Correlation Between Sterling Capital and Alps/kotak India
Can any of the company-specific risk be diversified away by investing in both Sterling Capital and Alps/kotak India at the same time? Although using a correlation coefficient on its own may not help to predict future stock returns, this module helps to understand the diversifiable risk of combining Sterling Capital and Alps/kotak India into the same portfolio, which is an essential part of the fundamental portfolio management process.
By analyzing existing cross correlation between Sterling Capital Short and Alpskotak India Growth, you can compare the effects of market volatilities on Sterling Capital and Alps/kotak India and check how they will diversify away market risk if combined in the same portfolio for a given time horizon. You can also utilize pair trading strategies of matching a long position in Sterling Capital with a short position of Alps/kotak India. Check out your portfolio center. Please also check ongoing floating volatility patterns of Sterling Capital and Alps/kotak India.
Diversification Opportunities for Sterling Capital and Alps/kotak India
0.64 | Correlation Coefficient |
Poor diversification
The 3 months correlation between STERLING and Alps/kotak is 0.64. Overlapping area represents the amount of risk that can be diversified away by holding Sterling Capital Short and Alpskotak India Growth in the same portfolio, assuming nothing else is changed.

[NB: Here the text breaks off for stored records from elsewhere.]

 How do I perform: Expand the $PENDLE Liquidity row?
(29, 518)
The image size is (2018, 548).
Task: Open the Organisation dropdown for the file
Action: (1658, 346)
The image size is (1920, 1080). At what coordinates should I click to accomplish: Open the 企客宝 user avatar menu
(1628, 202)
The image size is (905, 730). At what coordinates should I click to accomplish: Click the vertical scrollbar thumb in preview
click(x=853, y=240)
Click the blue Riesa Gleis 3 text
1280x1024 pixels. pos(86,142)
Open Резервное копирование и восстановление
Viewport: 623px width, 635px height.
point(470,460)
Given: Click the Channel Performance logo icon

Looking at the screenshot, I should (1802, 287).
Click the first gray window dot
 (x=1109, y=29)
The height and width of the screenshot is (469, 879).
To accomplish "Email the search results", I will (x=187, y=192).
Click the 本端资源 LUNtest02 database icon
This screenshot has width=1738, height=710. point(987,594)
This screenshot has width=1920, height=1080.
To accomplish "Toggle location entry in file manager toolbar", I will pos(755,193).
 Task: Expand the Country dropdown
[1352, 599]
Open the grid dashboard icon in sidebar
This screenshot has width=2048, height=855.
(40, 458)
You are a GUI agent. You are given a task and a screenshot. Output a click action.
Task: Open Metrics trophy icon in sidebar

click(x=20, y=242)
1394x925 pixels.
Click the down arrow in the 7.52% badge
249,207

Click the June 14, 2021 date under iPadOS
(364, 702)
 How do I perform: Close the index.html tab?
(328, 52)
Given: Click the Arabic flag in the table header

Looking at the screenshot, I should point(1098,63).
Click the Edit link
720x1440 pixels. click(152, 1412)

The correlation between historical prices or returns on Alpskotak India Growth and Sterling Capital is a relative statistical measure of the degree to which these equity instruments tend to move together. The correlation coefficient measures the extent to which returns on Sterling Capital Short are associated (or correlated) with Alps/kotak India. Values of the correlation coefficient range from -1 to +1, where. The correlation of zero (0) is possible when the price movement of Alpskotak India Growth has no effect on the direction of Sterling Capital i.e., Sterling Capital and Alps/kotak India go up and down completely randomly.
Pair Corralation between Sterling Capital and Alps/kotak India
Assuming the 90 days horizon Sterling Capital Short is expected to generate 0.11 times more return on investment than Alps/kotak India. However, Sterling Capital Short is 8.99 times less risky than Alps/kotak India. It trades about 0.06 of its potential returns per unit of risk. Alpskotak India Growth is currently generating about -0.01 per unit of risk. If you would invest 833.00 in Sterling Capital Short on September 2, 2024 and sell it today you would earn a total of 3.00 from holding Sterling Capital Short or generate 0.36% return on investment over 90 days.
Time Period | 3 Months [change] |
Direction | Moves Together |
Strength | Significant |
Accuracy | 100.0% |
Values | Daily Returns |
Sterling Capital Short vs. Alpskotak India Growth
Performance |
Timeline |
Sterling Capital Short |
Alpskotak India Growth |
Sterling Capital and Alps/kotak India Volatility Contrast
Predicted Return Density |
Returns |
Pair Trading with Sterling Capital and Alps/kotak India
The main advantage of trading using opposite Sterling Capital and Alps/kotak India positions is that it hedges away some unsystematic risk. Because of two separate transactions, even if Sterling Capital position performs unexpectedly, Alps/kotak India can make up some of the losses. Pair trading also minimizes risk from directional movements in the market. For example, if an entire industry or sector drops because of unexpected headlines, the short position in Alps/kotak India will offset losses from the drop in Alps/kotak India's long position.Sterling Capital vs. Sterling Capital Equity | Sterling Capital vs. Sterling Capital Behavioral | Sterling Capital vs. Sterling Capital South | Sterling Capital vs. Sterling Capital South |
Alps/kotak India vs. Royce Global Financial | Alps/kotak India vs. Angel Oak Financial | Alps/kotak India vs. Vanguard Financials Index | Alps/kotak India vs. John Hancock Financial |
Check out your portfolio center.Note that this page's information should be used as a complementary analysis to find the right mix of equity instruments to add to your existing portfolios or create a brand new portfolio. You can also try the Portfolio Comparator module to compare the composition, asset allocations and performance of any two portfolios in your account.